The board can be oriented in a number of different ways. It can be oriented in the positive or negative senses, and rotated to various angles.

Convention: board sense

Possible values:

  • Positive: The cells A1, B1, A2 form a clockwise triangle in that order.
  • Negative: The cells A1, B1, A2 form a counterclockwise triangle in that order.

The positive sense can also be described by saying that if the board is rotated so that A1 points west, then the ranks run from southwest to northeast, and the files run from northwest to southeast. This convention can also be described as "letters above numbers", because if A1 points left, the letters A,B,C marking the files appear above the numbers 1,2,3 marking the ranks.

Convention: board rotation

There is probably no need for a preferred board rotation; indeed, players using a physical game board may freely move around the board and look at it from any angle they want.

In computer hex, the most common board rotations are:

  • Diamond: the A1 corner points west, i.e., in the direction of 9 o'clock on an analog clock.
  • Flat: the A1 corner points northwest, i.e., in the direction of 10 o'clock.
  • Flat II: the A1 corner points southwest, i.e., in the direction of 8 o'clock.

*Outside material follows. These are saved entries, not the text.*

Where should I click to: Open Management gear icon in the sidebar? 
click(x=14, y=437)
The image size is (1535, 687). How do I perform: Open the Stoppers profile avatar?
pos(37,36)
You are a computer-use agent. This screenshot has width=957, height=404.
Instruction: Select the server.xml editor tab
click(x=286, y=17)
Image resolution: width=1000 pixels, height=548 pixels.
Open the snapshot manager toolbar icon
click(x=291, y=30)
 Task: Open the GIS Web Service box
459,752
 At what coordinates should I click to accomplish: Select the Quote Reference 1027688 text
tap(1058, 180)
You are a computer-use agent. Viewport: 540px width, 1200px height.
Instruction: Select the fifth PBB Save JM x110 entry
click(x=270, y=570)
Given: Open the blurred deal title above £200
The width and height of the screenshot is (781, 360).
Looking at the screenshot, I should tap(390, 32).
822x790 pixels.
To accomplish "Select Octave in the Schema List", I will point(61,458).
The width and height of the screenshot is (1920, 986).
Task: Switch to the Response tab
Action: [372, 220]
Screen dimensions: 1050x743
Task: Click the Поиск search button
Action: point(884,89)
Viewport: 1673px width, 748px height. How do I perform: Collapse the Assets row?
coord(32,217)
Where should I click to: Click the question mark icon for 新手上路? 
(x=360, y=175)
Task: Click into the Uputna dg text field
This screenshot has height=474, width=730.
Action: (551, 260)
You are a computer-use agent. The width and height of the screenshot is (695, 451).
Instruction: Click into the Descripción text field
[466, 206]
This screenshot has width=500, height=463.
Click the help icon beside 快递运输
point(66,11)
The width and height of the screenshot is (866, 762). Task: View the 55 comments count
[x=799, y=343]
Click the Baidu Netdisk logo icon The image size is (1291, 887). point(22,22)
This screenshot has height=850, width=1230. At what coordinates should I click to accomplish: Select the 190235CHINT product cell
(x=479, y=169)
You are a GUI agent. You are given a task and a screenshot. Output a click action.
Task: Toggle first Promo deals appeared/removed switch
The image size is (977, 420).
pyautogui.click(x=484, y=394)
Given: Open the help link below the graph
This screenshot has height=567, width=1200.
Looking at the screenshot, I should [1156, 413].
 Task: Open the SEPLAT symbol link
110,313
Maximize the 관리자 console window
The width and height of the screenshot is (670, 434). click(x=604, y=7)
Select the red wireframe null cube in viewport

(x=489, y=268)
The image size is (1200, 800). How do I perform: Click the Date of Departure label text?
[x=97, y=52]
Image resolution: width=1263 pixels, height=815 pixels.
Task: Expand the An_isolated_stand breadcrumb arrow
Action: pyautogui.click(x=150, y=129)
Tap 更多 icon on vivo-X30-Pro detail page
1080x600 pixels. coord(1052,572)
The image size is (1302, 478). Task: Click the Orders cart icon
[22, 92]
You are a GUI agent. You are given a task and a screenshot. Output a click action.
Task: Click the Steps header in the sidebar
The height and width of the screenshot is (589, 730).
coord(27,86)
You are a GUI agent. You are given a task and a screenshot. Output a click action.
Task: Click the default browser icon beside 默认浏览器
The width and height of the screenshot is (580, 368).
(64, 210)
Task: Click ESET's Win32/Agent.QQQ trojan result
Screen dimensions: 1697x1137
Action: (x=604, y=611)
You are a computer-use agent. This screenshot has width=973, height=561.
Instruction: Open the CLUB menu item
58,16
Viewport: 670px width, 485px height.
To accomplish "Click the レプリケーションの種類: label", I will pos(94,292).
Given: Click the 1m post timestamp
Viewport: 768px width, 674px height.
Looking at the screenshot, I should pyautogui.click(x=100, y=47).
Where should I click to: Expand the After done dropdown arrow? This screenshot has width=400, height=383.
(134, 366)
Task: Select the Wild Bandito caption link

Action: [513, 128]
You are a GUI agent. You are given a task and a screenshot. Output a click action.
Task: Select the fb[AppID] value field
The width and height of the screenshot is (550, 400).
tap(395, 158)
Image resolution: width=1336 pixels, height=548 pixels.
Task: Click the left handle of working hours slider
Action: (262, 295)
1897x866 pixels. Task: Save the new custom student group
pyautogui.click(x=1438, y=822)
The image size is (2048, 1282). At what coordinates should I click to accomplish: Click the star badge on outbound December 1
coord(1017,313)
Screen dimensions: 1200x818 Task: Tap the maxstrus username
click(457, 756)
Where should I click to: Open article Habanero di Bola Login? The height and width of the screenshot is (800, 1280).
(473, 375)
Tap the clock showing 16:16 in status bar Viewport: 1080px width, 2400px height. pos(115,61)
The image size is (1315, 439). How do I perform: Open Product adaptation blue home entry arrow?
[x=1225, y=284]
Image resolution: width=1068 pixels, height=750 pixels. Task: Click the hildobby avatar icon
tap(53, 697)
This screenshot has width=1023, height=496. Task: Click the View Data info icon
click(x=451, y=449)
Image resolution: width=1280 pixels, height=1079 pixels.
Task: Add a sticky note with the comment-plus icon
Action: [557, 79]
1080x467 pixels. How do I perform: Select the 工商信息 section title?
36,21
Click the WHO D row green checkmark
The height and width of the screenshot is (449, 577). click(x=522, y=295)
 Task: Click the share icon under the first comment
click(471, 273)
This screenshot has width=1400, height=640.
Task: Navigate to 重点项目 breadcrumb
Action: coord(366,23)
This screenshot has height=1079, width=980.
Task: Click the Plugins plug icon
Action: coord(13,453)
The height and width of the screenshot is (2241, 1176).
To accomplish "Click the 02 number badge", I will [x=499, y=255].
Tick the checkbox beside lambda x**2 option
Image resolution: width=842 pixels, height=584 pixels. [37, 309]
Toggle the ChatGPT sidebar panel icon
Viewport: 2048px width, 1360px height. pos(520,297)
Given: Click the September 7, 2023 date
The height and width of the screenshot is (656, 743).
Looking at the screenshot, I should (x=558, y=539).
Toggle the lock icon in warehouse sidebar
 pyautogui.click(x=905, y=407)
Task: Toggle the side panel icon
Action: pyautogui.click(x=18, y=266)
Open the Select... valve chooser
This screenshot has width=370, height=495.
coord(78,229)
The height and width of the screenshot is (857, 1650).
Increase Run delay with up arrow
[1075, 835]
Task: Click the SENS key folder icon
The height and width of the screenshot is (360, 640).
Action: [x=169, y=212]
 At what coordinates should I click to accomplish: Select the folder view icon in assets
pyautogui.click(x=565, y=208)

The following table illustrates some common board layouts. Here, color 1 is shown as black and color 2 is shown as white.


Positive diamond


Positive flat


Positive flat II


Negative diamond


Negative flat


Negative flat II

List of conventions used

Origin Edge coloring Swap Passing Colors First player Orientation
Browne acute normal sides N/A black/white black positive diamond
Seymour acute normal pieces explicit in puzzles, none in book black/white black positive diamond
Berge acute normal  ? N/A black/white white negative flat II
Hayward and Toft acute  ? sides N/A black/white any diamond
Hexy acute normal pieces none red/blue red positive diamond / positive flat / negative flat II
Mohex acute normal N/A implicit black/white black positive flat
HexGui acute normal both implicit black/white black positive / negative, diamond / flat / flat II
Board Game Arena acute normal pieces explicit red/blue red positive flat
Little Golem acute normal pieces none black/white black positive flat
igGameCenter acute normal  ? none red/blue red positive flat
HexWorld acute normal both explicit black/white or red/blue black or red any positive
TRMPH acute normal N/A none black/white black positive flat
HexWiki acute normal both N/A red/blue red positive flat


  • Browne states that there is no universal convention for which color goes first, but black goes first in all examples in the book.
  • Berge states that any player can go first, but white goes first in his example games.
  • TRMPH implements swapping incorrectly. It changes the color of the piece, but not its location.
  • MoHex does not seem to implement swapping.
  • BoardGameArena has an explicit passing move, but three consecutive passes are not allowed. Therefore, if a player passes, the opponent can effectively reject the pass by passing too.